Exercise → Would you reproduce all of the entries below, character for character?

++++

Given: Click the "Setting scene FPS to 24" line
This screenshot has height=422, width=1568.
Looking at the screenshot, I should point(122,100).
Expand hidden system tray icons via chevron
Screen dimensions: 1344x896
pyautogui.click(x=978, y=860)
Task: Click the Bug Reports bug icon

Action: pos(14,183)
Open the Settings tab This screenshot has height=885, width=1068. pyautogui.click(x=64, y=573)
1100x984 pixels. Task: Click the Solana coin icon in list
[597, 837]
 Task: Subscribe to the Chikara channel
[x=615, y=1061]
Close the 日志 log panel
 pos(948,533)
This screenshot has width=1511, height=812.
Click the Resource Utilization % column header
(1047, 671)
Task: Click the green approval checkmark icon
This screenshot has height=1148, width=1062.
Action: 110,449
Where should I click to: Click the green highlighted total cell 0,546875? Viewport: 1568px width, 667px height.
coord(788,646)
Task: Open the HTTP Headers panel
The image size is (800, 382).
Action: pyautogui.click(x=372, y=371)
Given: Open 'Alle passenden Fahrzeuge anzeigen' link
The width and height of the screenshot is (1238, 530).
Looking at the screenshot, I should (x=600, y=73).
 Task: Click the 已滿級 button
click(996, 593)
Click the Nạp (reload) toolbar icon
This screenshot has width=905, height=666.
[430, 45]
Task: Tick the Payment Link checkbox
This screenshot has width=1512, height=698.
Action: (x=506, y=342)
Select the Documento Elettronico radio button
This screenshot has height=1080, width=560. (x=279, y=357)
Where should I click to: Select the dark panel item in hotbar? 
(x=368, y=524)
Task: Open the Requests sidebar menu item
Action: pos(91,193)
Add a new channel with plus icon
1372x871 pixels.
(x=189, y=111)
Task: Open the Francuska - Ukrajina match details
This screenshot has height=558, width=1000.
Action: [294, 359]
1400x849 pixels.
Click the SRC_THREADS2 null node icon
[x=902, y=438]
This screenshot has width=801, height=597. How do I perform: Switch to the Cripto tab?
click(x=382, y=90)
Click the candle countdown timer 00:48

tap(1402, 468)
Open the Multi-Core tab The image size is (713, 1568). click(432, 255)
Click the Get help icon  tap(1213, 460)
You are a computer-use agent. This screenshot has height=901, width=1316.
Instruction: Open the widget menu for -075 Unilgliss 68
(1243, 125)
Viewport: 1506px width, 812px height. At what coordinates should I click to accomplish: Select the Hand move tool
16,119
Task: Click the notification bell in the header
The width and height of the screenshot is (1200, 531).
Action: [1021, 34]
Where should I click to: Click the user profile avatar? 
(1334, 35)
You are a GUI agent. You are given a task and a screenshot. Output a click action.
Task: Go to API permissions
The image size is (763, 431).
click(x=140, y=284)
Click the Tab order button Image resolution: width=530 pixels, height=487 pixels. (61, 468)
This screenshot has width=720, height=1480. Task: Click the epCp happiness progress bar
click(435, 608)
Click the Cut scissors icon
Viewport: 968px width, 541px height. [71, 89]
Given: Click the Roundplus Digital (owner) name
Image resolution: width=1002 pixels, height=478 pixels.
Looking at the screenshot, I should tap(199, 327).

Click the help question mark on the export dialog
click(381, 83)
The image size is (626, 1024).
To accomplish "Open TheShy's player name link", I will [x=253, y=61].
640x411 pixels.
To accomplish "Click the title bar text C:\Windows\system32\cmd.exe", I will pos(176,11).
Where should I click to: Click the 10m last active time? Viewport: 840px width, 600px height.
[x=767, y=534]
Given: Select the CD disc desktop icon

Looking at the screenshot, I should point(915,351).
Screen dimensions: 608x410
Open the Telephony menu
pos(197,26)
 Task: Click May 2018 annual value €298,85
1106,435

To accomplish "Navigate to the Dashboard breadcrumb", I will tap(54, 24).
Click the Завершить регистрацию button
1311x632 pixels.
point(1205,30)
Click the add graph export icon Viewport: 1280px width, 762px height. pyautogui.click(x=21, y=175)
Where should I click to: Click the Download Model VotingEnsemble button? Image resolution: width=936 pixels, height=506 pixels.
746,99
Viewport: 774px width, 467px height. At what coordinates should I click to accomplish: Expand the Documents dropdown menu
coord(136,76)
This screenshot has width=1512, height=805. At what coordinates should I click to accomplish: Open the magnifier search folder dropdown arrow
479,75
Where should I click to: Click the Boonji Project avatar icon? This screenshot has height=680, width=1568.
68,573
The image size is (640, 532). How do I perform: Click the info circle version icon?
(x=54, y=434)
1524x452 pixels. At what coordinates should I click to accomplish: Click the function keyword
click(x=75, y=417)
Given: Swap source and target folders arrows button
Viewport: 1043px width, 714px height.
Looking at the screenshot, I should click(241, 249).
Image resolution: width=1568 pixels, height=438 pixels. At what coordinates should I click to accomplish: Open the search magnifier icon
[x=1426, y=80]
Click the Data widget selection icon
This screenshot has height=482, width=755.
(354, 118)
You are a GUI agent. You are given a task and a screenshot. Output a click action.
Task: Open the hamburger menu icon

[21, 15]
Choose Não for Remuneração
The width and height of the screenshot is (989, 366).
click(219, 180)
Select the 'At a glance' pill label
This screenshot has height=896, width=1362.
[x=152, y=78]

++++

Your solution →
Given: Click the "Setting scene FPS to 24" line
This screenshot has height=422, width=1568.
Looking at the screenshot, I should point(122,100).
Expand hidden system tray icons via chevron
Screen dimensions: 1344x896
pyautogui.click(x=978, y=860)
Task: Click the Bug Reports bug icon

Action: pos(14,183)
Open the Settings tab This screenshot has height=885, width=1068. pyautogui.click(x=64, y=573)
1100x984 pixels. Task: Click the Solana coin icon in list
[597, 837]
 Task: Subscribe to the Chikara channel
[x=615, y=1061]
Close the 日志 log panel
 pos(948,533)
This screenshot has width=1511, height=812.
Click the Resource Utilization % column header
(1047, 671)
Task: Click the green approval checkmark icon
This screenshot has height=1148, width=1062.
Action: 110,449
Where should I click to: Click the green highlighted total cell 0,546875? Viewport: 1568px width, 667px height.
coord(788,646)
Task: Open the HTTP Headers panel
The image size is (800, 382).
Action: pyautogui.click(x=372, y=371)
Given: Open 'Alle passenden Fahrzeuge anzeigen' link
The width and height of the screenshot is (1238, 530).
Looking at the screenshot, I should (x=600, y=73).
 Task: Click the 已滿級 button
click(996, 593)
Click the Nạp (reload) toolbar icon
This screenshot has width=905, height=666.
[430, 45]
Task: Tick the Payment Link checkbox
This screenshot has width=1512, height=698.
Action: (x=506, y=342)
Select the Documento Elettronico radio button
This screenshot has height=1080, width=560. (x=279, y=357)
Where should I click to: Select the dark panel item in hotbar? 
(x=368, y=524)
Task: Open the Requests sidebar menu item
Action: pos(91,193)
Add a new channel with plus icon
1372x871 pixels.
(x=189, y=111)
Task: Open the Francuska - Ukrajina match details
This screenshot has height=558, width=1000.
Action: [294, 359]
1400x849 pixels.
Click the SRC_THREADS2 null node icon
[x=902, y=438]
This screenshot has width=801, height=597. How do I perform: Switch to the Cripto tab?
click(x=382, y=90)
Click the candle countdown timer 00:48

tap(1402, 468)
Open the Multi-Core tab The image size is (713, 1568). click(432, 255)
Click the Get help icon  tap(1213, 460)
You are a computer-use agent. This screenshot has height=901, width=1316.
Instruction: Open the widget menu for -075 Unilgliss 68
(1243, 125)
Viewport: 1506px width, 812px height. At what coordinates should I click to accomplish: Select the Hand move tool
16,119
Task: Click the notification bell in the header
The width and height of the screenshot is (1200, 531).
Action: [1021, 34]
Where should I click to: Click the user profile avatar? 
(1334, 35)
You are a GUI agent. You are given a task and a screenshot. Output a click action.
Task: Go to API permissions
The image size is (763, 431).
click(x=140, y=284)
Click the Tab order button Image resolution: width=530 pixels, height=487 pixels. (61, 468)
This screenshot has width=720, height=1480. Task: Click the epCp happiness progress bar
click(435, 608)
Click the Cut scissors icon
Viewport: 968px width, 541px height. [71, 89]
Given: Click the Roundplus Digital (owner) name
Image resolution: width=1002 pixels, height=478 pixels.
Looking at the screenshot, I should tap(199, 327).

Click the help question mark on the export dialog
click(381, 83)
The image size is (626, 1024).
To accomplish "Open TheShy's player name link", I will [x=253, y=61].
640x411 pixels.
To accomplish "Click the title bar text C:\Windows\system32\cmd.exe", I will pos(176,11).
Where should I click to: Click the 10m last active time? Viewport: 840px width, 600px height.
[x=767, y=534]
Given: Select the CD disc desktop icon

Looking at the screenshot, I should point(915,351).
Screen dimensions: 608x410
Open the Telephony menu
pos(197,26)
 Task: Click May 2018 annual value €298,85
1106,435

To accomplish "Navigate to the Dashboard breadcrumb", I will tap(54, 24).
Click the Завершить регистрацию button
1311x632 pixels.
point(1205,30)
Click the add graph export icon Viewport: 1280px width, 762px height. pyautogui.click(x=21, y=175)
Where should I click to: Click the Download Model VotingEnsemble button? Image resolution: width=936 pixels, height=506 pixels.
746,99
Viewport: 774px width, 467px height. At what coordinates should I click to accomplish: Expand the Documents dropdown menu
coord(136,76)
This screenshot has width=1512, height=805. At what coordinates should I click to accomplish: Open the magnifier search folder dropdown arrow
479,75
Where should I click to: Click the Boonji Project avatar icon? This screenshot has height=680, width=1568.
68,573
The image size is (640, 532). How do I perform: Click the info circle version icon?
(x=54, y=434)
1524x452 pixels. At what coordinates should I click to accomplish: Click the function keyword
click(x=75, y=417)
Given: Swap source and target folders arrows button
Viewport: 1043px width, 714px height.
Looking at the screenshot, I should click(241, 249).
Image resolution: width=1568 pixels, height=438 pixels. At what coordinates should I click to accomplish: Open the search magnifier icon
[x=1426, y=80]
Click the Data widget selection icon
This screenshot has height=482, width=755.
(354, 118)
You are a GUI agent. You are given a task and a screenshot. Output a click action.
Task: Open the hamburger menu icon

[21, 15]
Choose Não for Remuneração
The width and height of the screenshot is (989, 366).
click(219, 180)
Select the 'At a glance' pill label
This screenshot has height=896, width=1362.
[x=152, y=78]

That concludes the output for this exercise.